> Activity:
Transcribe the data underneath exactly, keeping every word in place.

> Task material:
- Opening Delimiter -

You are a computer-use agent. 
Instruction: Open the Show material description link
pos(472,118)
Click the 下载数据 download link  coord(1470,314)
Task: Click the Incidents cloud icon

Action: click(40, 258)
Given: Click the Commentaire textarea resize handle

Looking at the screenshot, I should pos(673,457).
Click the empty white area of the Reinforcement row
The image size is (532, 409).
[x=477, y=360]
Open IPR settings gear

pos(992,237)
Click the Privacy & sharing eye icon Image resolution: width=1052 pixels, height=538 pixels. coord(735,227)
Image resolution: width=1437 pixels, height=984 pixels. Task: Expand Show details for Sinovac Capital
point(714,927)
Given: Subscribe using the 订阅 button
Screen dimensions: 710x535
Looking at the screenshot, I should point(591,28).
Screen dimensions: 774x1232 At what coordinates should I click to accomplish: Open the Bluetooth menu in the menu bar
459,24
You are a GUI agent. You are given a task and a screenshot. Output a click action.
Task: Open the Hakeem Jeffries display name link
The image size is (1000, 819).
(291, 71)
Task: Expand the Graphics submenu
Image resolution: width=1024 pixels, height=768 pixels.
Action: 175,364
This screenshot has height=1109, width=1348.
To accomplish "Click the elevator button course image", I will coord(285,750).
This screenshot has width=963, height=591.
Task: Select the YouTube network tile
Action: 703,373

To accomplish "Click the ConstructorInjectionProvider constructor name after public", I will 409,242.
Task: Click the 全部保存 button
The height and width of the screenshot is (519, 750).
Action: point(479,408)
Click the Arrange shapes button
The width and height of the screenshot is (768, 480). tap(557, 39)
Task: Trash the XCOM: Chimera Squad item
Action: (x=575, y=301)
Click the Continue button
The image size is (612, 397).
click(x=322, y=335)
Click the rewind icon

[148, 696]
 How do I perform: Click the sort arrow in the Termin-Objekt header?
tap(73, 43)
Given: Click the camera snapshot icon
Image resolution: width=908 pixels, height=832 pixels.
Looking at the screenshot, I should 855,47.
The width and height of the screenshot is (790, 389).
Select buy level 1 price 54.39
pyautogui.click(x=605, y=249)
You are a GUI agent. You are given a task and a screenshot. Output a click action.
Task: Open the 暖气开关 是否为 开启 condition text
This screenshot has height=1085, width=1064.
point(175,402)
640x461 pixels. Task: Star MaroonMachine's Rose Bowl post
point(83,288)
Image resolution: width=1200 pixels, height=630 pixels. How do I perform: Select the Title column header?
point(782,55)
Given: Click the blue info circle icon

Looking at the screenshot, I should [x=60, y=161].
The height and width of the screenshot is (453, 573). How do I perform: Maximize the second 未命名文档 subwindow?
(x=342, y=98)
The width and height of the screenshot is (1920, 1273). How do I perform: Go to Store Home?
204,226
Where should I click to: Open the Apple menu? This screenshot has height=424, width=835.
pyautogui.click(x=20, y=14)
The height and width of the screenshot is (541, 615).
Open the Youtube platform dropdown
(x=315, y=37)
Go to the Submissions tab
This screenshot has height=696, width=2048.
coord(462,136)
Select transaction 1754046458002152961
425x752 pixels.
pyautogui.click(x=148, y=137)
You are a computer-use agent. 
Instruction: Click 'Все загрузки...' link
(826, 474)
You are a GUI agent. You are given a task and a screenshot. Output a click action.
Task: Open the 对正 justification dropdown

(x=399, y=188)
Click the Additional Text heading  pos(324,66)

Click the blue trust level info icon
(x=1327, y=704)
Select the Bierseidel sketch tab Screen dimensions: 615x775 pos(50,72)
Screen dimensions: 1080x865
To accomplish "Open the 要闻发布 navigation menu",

- Closing Delimiter -

> Solution to the problem:
You are a computer-use agent. 
Instruction: Open the Show material description link
pos(472,118)
Click the 下载数据 download link  coord(1470,314)
Task: Click the Incidents cloud icon

Action: click(40, 258)
Given: Click the Commentaire textarea resize handle

Looking at the screenshot, I should pos(673,457).
Click the empty white area of the Reinforcement row
The image size is (532, 409).
[x=477, y=360]
Open IPR settings gear

pos(992,237)
Click the Privacy & sharing eye icon Image resolution: width=1052 pixels, height=538 pixels. coord(735,227)
Image resolution: width=1437 pixels, height=984 pixels. Task: Expand Show details for Sinovac Capital
point(714,927)
Given: Subscribe using the 订阅 button
Screen dimensions: 710x535
Looking at the screenshot, I should point(591,28).
Screen dimensions: 774x1232 At what coordinates should I click to accomplish: Open the Bluetooth menu in the menu bar
459,24
You are a GUI agent. You are given a task and a screenshot. Output a click action.
Task: Open the Hakeem Jeffries display name link
The image size is (1000, 819).
(291, 71)
Task: Expand the Graphics submenu
Image resolution: width=1024 pixels, height=768 pixels.
Action: 175,364
This screenshot has height=1109, width=1348.
To accomplish "Click the elevator button course image", I will coord(285,750).
This screenshot has width=963, height=591.
Task: Select the YouTube network tile
Action: 703,373

To accomplish "Click the ConstructorInjectionProvider constructor name after public", I will 409,242.
Task: Click the 全部保存 button
The height and width of the screenshot is (519, 750).
Action: point(479,408)
Click the Arrange shapes button
The width and height of the screenshot is (768, 480). tap(557, 39)
Task: Trash the XCOM: Chimera Squad item
Action: (x=575, y=301)
Click the Continue button
The image size is (612, 397).
click(x=322, y=335)
Click the rewind icon

[148, 696]
 How do I perform: Click the sort arrow in the Termin-Objekt header?
tap(73, 43)
Given: Click the camera snapshot icon
Image resolution: width=908 pixels, height=832 pixels.
Looking at the screenshot, I should 855,47.
The width and height of the screenshot is (790, 389).
Select buy level 1 price 54.39
pyautogui.click(x=605, y=249)
You are a GUI agent. You are given a task and a screenshot. Output a click action.
Task: Open the 暖气开关 是否为 开启 condition text
This screenshot has height=1085, width=1064.
point(175,402)
640x461 pixels. Task: Star MaroonMachine's Rose Bowl post
point(83,288)
Image resolution: width=1200 pixels, height=630 pixels. How do I perform: Select the Title column header?
point(782,55)
Given: Click the blue info circle icon

Looking at the screenshot, I should [x=60, y=161].
The height and width of the screenshot is (453, 573). How do I perform: Maximize the second 未命名文档 subwindow?
(x=342, y=98)
The width and height of the screenshot is (1920, 1273). How do I perform: Go to Store Home?
204,226
Where should I click to: Open the Apple menu? This screenshot has height=424, width=835.
pyautogui.click(x=20, y=14)
The height and width of the screenshot is (541, 615).
Open the Youtube platform dropdown
(x=315, y=37)
Go to the Submissions tab
This screenshot has height=696, width=2048.
coord(462,136)
Select transaction 1754046458002152961
425x752 pixels.
pyautogui.click(x=148, y=137)
You are a computer-use agent. 
Instruction: Click 'Все загрузки...' link
(826, 474)
You are a GUI agent. You are given a task and a screenshot. Output a click action.
Task: Open the 对正 justification dropdown

(x=399, y=188)
Click the Additional Text heading  pos(324,66)

Click the blue trust level info icon
(x=1327, y=704)
Select the Bierseidel sketch tab Screen dimensions: 615x775 pos(50,72)
Screen dimensions: 1080x865
To accomplish "Open the 要闻发布 navigation menu",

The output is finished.